Source : Perault, Sylvie. « Ça c'est Paris! Le Bal du Moulin Rouge et ses girls », Ethnologie française, vol. 42, no. 3, 2012, pp. 493-501.
Outre ce que rapporte cet article sur les girls, nous apprenons que la maison Février, plumassier historique du Moulin Rouge, a été rachetée par la sarl du Moulin Rouge afin de ne pas mettre en péril son activité.

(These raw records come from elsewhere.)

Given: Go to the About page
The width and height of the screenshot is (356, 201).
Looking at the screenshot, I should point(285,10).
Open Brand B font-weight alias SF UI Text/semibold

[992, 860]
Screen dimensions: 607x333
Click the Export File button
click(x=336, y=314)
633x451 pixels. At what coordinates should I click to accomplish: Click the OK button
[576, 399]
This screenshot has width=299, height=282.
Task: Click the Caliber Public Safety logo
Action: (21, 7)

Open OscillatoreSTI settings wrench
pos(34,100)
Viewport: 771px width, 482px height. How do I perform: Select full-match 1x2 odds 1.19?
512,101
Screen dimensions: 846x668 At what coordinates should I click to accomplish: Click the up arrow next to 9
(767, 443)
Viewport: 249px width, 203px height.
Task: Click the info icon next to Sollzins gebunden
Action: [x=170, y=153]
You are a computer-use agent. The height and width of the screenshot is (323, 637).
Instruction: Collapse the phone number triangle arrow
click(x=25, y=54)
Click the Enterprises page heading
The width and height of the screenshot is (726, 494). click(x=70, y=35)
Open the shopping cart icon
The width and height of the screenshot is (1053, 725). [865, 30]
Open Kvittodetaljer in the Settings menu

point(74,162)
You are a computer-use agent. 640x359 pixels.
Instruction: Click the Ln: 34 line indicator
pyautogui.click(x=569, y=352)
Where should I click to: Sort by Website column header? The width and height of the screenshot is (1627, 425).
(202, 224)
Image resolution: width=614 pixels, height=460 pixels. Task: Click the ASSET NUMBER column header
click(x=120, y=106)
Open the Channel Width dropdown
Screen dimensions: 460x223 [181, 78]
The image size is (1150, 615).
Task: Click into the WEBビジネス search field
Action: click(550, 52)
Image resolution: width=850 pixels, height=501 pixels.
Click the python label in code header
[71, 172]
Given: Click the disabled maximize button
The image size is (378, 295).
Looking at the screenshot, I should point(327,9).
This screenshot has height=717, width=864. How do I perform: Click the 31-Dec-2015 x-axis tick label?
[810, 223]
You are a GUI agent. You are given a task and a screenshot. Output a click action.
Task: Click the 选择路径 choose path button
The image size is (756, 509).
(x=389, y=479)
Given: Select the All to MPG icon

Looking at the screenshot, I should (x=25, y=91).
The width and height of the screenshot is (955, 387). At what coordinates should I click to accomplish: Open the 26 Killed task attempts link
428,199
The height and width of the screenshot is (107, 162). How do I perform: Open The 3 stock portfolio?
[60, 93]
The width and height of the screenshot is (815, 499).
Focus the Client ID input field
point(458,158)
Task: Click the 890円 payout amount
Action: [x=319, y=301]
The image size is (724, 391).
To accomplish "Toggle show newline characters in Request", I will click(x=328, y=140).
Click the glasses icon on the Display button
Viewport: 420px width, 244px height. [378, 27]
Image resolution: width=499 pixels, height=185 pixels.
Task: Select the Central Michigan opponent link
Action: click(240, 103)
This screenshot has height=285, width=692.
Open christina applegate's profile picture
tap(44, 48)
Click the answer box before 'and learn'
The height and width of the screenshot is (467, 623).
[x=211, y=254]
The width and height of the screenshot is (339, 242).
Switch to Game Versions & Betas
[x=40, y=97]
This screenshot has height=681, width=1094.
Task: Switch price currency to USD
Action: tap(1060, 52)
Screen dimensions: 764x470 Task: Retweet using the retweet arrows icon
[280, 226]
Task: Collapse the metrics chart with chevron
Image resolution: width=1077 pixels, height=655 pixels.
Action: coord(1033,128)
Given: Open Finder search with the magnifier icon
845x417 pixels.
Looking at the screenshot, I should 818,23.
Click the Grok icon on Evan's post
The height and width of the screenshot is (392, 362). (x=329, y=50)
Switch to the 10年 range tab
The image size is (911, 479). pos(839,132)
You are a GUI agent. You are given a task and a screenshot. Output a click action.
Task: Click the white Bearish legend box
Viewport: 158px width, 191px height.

Les savoir-faire spécialisés qui disparaissent régulièrement ayant fini par mettre en danger la marche de l’établissement, la sarl Le Bal du Moulin Rouge a racheté les ateliers nécessaires à son activité. Ce fut d’abord le bottier Clairvoy puis au début 2011 le plumassier Février. Intégrés au groupe, ils continuent leur activité à l’identique mais avec une image désormais associée à celle de l’établissement. Février a déménagé pour travailler dans les locaux du Moulin Rouge. François Privat, le carcassier, a mis au point un nouveau type de « gabrielle » qui permet des réparations sur place. Les actuelles costumières apprécient les innovations : « Les systèmes ont beaucoup évolué et aujourd’hui les tiges sont amovibles, le dosseret et les bretelles en métal se dévissent. Si c’est le costume qui est trop abîmé et qu’ils voient que cela ne va pas tenir longtemps ils font entièrement refaire le costume par la couture.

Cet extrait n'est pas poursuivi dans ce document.